Tuesday, May 4, 2010

Step 1: The Decision

I had a uniform fitting yesterday. I couldn't help but get just a little bit misty-eyed when I tried it on. It just hit me-- this is it. I'm actually pushing through with this, I'm going to become a doctor.

People often ask me why I want to be a doctor given that I'm not exactly what you'd call the typical medical student. I'm an Agribusiness Management graduate and I already had a managerial postition in a well-off corporation. I was already doing well with my life, why in the world did I have to rock the boat and go completely off course by going into medicine all of a sudden?

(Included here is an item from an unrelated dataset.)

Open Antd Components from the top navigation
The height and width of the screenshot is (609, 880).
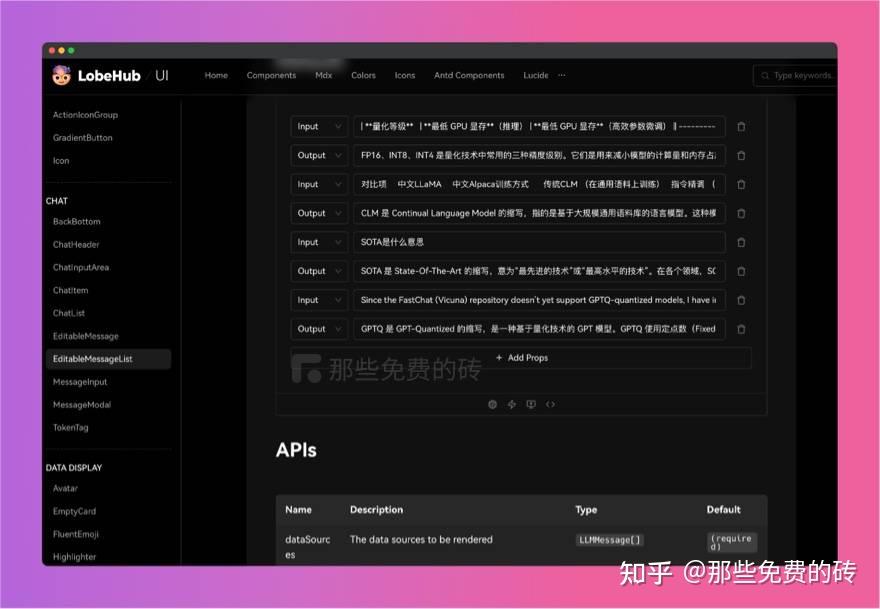pos(469,75)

Honestly, I don't really answer people with the complete truth when they ask me that. I usually give them a manufactured answer like, "I've always wanted to become a doctor." The truth is, that's not true. Heck, I remember when I was a kid someone asked me what I wanted to be and I said I wanted to be a cashier in a supermarket. When I got a little older, I think it shifted to President of the Philippines. Then after a while I said I wanted to be an actress. In short, I've never always wanted to be a doctor.

However, I do remember when I realized that I wanted to leave my current life to pursue medicine. I was in my room watching television. I had just recently suffered a panic attack and was taking a leave of absence. I was watching David Letterman and Robin Williams was being interviewed. He was describing the heart surgery that he just went through. I don't remember how exactly, but in between one of Robin Williams hilarious anecdotes and David Letterman's conjectures, I realized what I wanted to do with my life, what I really wanted to be: I want to become a doctor. The moment seemed like it was taken right out of a cheesy television movie. But quite literally, it was like this weight was lifted off my heart and I could breathe again. All of a sudden the cloud hovering over my mind was gone and everything just made sense. And so I took a leap of faith and now I'm enrolled, on my way to get my books and waiting for my new set of uniforms.

I guess it might seem silly to some, even borderline selfish and crazy. But honestly, at this point, I don't really care. I'm on my way to becoming a doctor and with God on my side, I don't think anyone or anything can stop me. Med school, here I come!